Objectives: Identify significant factors contributing to a community pharmacist's likelihood to ask medication monitoring questions at the time of refill.
Methods: A factorial survey approach was used to test the effect of several pharmacist, patient, environment, drug, and past interaction factors (the domains of the Health Collaboration Model) on a pharmacist's self-reported likelihood to ask non-adherence, side effect, and effectiveness monitoring questions for 5 randomly populated refill prescription dispensing vignettes. Surveys containing the vignettes, demographic items, and a new medication monitoring attitude measure were mailed to 599 community pharmacists. Hierarchical linear regression was used to test the independent effects of the vignette and pharmacist factors.
Results: There were 254 (42.4%) returned and usable surveys. The hierarchical linear regression models showed that adherence questioning was driven more by the vignette characteristics whereas side effect and effectiveness questioning were more driven by the pharmacist. Overall, warfarin and hydrocodone were seen as more question-worthy than fluoxetine or metoprolol. The number of additional persons waiting in the pharmacy decreased, and more days late increased the likelihood of asking the three monitoring questions.
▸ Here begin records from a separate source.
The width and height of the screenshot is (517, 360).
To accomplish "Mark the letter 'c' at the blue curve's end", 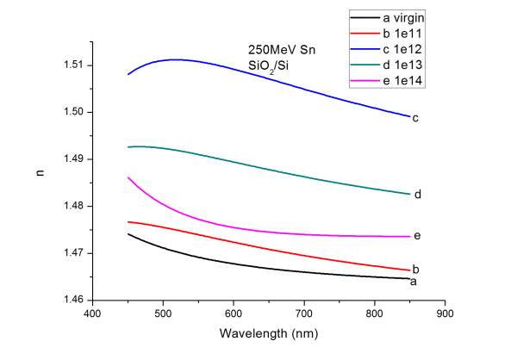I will [x=415, y=118].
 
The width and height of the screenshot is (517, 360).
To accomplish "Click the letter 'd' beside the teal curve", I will [x=417, y=195].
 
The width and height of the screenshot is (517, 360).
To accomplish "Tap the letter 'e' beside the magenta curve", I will [x=417, y=236].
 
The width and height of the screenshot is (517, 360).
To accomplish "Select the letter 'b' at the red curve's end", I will [x=416, y=270].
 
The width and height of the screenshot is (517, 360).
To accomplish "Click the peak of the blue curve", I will [x=176, y=59].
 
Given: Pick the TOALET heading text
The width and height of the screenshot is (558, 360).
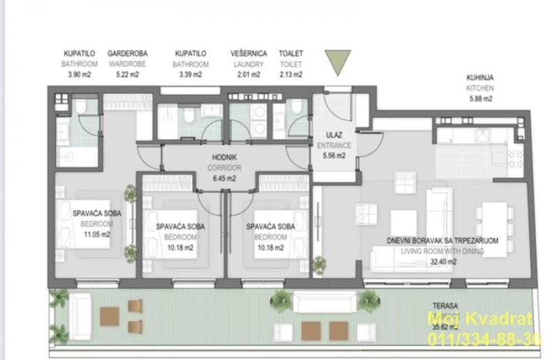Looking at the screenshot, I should (291, 54).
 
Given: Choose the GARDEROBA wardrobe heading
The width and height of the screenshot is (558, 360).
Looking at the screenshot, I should (127, 54).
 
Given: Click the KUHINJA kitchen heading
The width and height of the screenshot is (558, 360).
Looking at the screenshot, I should (480, 78).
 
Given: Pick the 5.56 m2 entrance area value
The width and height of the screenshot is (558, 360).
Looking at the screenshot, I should (334, 156).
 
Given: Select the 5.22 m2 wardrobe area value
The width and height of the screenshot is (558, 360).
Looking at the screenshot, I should (127, 74).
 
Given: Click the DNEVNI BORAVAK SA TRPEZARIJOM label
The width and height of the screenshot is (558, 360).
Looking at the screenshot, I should (442, 241).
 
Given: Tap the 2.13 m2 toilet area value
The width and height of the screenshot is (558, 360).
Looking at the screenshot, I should (291, 74).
An exception was hydrocodone where early fills prompted question asking. For side effect and effectiveness questioning, being short-staffed and the prescription previously being filled more times decreased question asking likelihood.
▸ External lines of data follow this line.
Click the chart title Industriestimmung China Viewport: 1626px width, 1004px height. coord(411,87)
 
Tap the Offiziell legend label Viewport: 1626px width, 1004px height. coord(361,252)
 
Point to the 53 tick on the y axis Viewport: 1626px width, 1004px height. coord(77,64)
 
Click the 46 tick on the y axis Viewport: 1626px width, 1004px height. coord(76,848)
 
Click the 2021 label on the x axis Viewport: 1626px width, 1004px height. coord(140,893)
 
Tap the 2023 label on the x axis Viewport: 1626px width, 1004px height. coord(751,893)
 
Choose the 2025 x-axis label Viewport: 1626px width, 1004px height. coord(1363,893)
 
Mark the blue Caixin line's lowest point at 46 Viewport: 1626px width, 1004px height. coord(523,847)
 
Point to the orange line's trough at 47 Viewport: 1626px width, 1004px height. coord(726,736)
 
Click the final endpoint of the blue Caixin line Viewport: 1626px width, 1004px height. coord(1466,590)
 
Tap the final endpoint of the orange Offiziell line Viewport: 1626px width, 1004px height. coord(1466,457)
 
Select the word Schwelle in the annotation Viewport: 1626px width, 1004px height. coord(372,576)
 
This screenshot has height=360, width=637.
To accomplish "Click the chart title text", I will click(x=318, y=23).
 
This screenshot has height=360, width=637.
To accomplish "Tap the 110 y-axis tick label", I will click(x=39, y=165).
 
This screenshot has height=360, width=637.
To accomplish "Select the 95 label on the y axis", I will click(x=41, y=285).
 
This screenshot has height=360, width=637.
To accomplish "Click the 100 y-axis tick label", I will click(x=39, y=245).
Discussion: Factorial surveys are a useful approach to independently measuring the impact of respondent and contextual variables on pharmacist judgments. Reactions to the vignettes demonstrated that multiple factors go into a pharmacist's mental model when deciding to ask a question at the time of refill. The lateness of a refill prescription was a significant cue to question asking. Pharmacies can ensure late refill information is reaching pharmacists as a means to increase in medication monitoring. Pharmacies also can design work environments and workflows conducive to question asking and prompt pharmacists to address potentially under-discussed medications.
Keywords: Community pharmacy; Counseling; Factorial survey; Pharmacist.